Sie zahlten und fuhren zurück nach Gold. Sophie parkte ihren BMW auf der Wiese. »Und wo kriegen wir nun Bier her? Hanjo scheint die Bude schon geschlossen zu haben.«

Ben klimperte mit dem Wohnmobilschlüssel. »Ollis Kühlschrank ist voll mit dem Zeug und ich habe seine Erlaubnis, weil ich morgen seinen Kurs übernehme.«

»Wow!«

Sie gingen zum Wohnmobil. Ben schloss auf und holte ein Sixpack aus dem Kühlschrank. Schweigend spazierten sie an den kleinen Sandstrand, setzten sich in den Sand und öffneten die ersten Flaschen.

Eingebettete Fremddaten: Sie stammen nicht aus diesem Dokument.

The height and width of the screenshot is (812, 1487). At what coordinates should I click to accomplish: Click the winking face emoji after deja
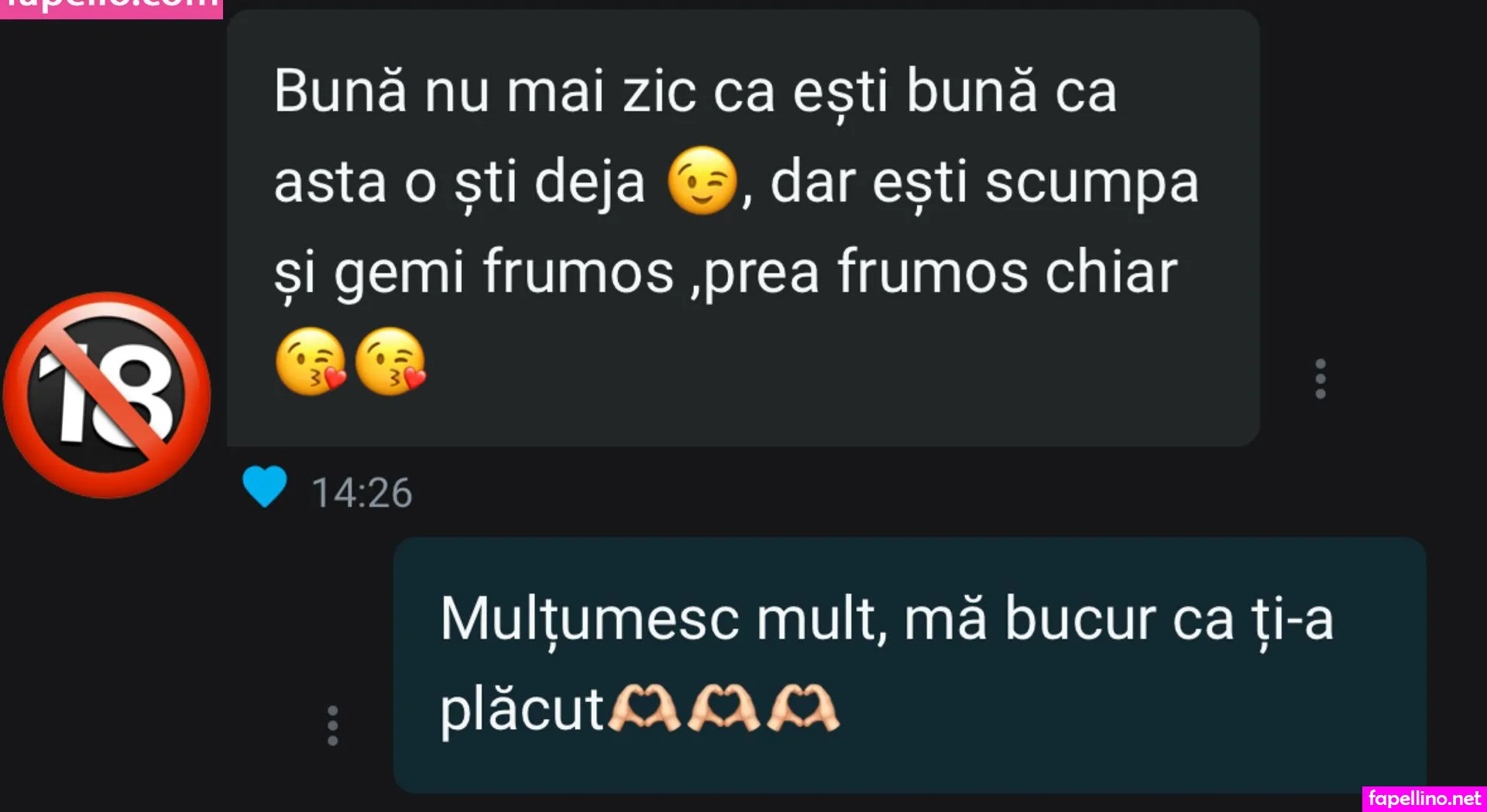click(x=702, y=180)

»Was für eine warme Nacht!«, schwärmte Sophie und fummelte eine Zigarette aus der Schachtel.

Ben gab ihr Feuer. »Ja! Bei so einem Wetter kann ich mich wunderbar an Phuket erinnern, an den Strand von Bang Tao. Das abendliche Bier war Pflicht. Na ja, dafür fiel das Frühstück meistens aus.«

Sie lächelte. »Ich war mal da und habe im Banyan Tree Resort gewohnt. Kennst du das?«

Ben pfiff durch die Zähne. »Ob ich das kenne? Ja klar, von außen. So einen wie mich lassen die da nicht rein. Das Hotel hat doch mindestens 17 Sterne, oder so.«

Sophie lachte. »Sechs, um genau zu sein.«

»Aber du warst doch nicht nur im Hotel? Du warst doch bestimmt auch mal am Strand, ein Stück weg von den großen Hotels?« Sie schüttelte den Kopf. »Wie jetzt? Willst du mir erzählen, du warst auf Phuket und hast außer dem Hotel nichts von der Insel gesehen? Du warst nicht einmal in einem der Strandrestaurants Fisch essen, die Füße im warmen Sand?«

»Ich war dort nicht allein und damals erschien mir das Bett in einem Hotelzimmer schöner als alles, was die Insel mir hätte bieten können. Wir hatten uns ein paar gemeinsame Tage gestohlen und …« Sie überlegte kurz und zog an ihrer Zigarette. »Das war alles in einem anderen Leben. Und mittlerweile auch uninteressant. Erzähl mir lieber, wie du da gelebt hast.«

Alles war in dieser Sekunde wieder da. Ben atmete tief durch. »Ich war dort sehr glücklich und ich habe dort eine Katastrophe erlebt.« Sophie sah ihn fragend an. Ben beschloss, ihr alles zu erzählen. Am Ende liefen ihm Tränen über die Wangen, ohne dass er es bemerkte. »Und dann wollte ich nicht mehr dort sein ohne sie. Ich wollte …« Sophie nahm sein Gesicht in die Hände und küsste ihn. Er hatte nicht erwartet, dass es sich so gut anfühlen würde. Er zögerte noch kurz, dann erwiderte er ihren Kuss. Sie lagen im Sand und küssten sich. Sie schien genauso verzweifelt nach Nähe zu suchen wie er. »Sophie?«

Sie schnurrte leise. Ben griff in seine Hosentasche und zog den Wohnmobilschlüssel raus. Er zeigte ihn ihr schweigend. Sie suchte seine Hand. Er ergriff sie. Sein Körper kribbelte. Nein, so was würde ihm nicht wieder passieren. Er würde aufpassen.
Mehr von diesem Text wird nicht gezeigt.